I don't understand the gas distributor question, as they don't have a tax stamp to sell ethanol unless they become a distributor. Then they would have to adhere to the BATF's regs to collect about $20 per 100 proof gallon.(probably higher because I haven't checked in a few years and it goes up with "sin" taxes) Like I said, almost all of the cost of alcohol is tax. Bulk ethanol could easily be made for less than 20 cents a gallon(195 proof) plus 30-40 cents road use tax. If it were commercially available, I would rebuild my engine in a heartbeat and use it. To see them in action, most funny cars(unless they say "fuel"which is nitro-methane)and indy cars run on ethanol. Remember the old days with the 4 cyl, Offenhouser engines? They were all ethanol. I'm not sure about today.
A couple of drawbacks are, you can't see ethanol burn very well, so you could be on fire and nobody know, unless an additive made it blue or orange. And it Needs the higher compression ratio's to start when it's cold. Just putting it into a gas engine with 8:1 compression may not work well. But anything over 12:1 is good.

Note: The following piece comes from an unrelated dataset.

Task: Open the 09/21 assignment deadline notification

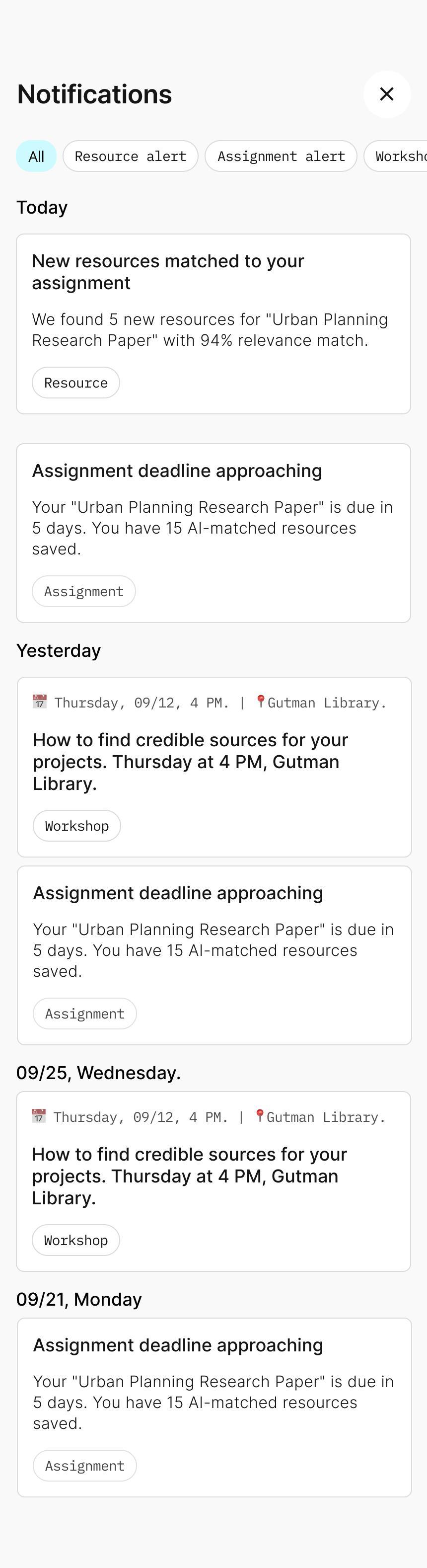Action: coord(178,1345)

Ethanol is made from almost any carbohydrate today. Booze is made from the sugars realeased by the yeast, but today, there are more efficient ways to get the reactions. We can now use the corn stalks and trash left in the fields to get ethanol without competing for the food supply. I haven't been able to independantly verify this, but I've heard that a new enzyme can make ethanol from oil and another changes methanol to ethanol. If our energy policy swiched from gasolene to ethanol, then we could have competing sources of feedstocks. If oil got to high, then the crop refuse could augment the feedstock to force the oil back down. If methanol could also be used, then you have garbage, grass clippings, pine needles, etc to add to the mix. There is no competion to oil as long as we can't get gasolene from any other source. Methanol isn't good because it has less BTU's per gallon and it's exhaust is poison. Not to mention spilling it on yourself while fueling.
I've been looking at ethanol fuel for years, and the arguments against it just don't hold up. It has to be the probability that you might put some in your Coke and skip the tax that stops it cold. Even if we agreed to pay $2 a gallon tax, the gubmint figures they would loose money.
I'm willing to listen to why we can't use ethanol, but costing to much to produce is just a LIE!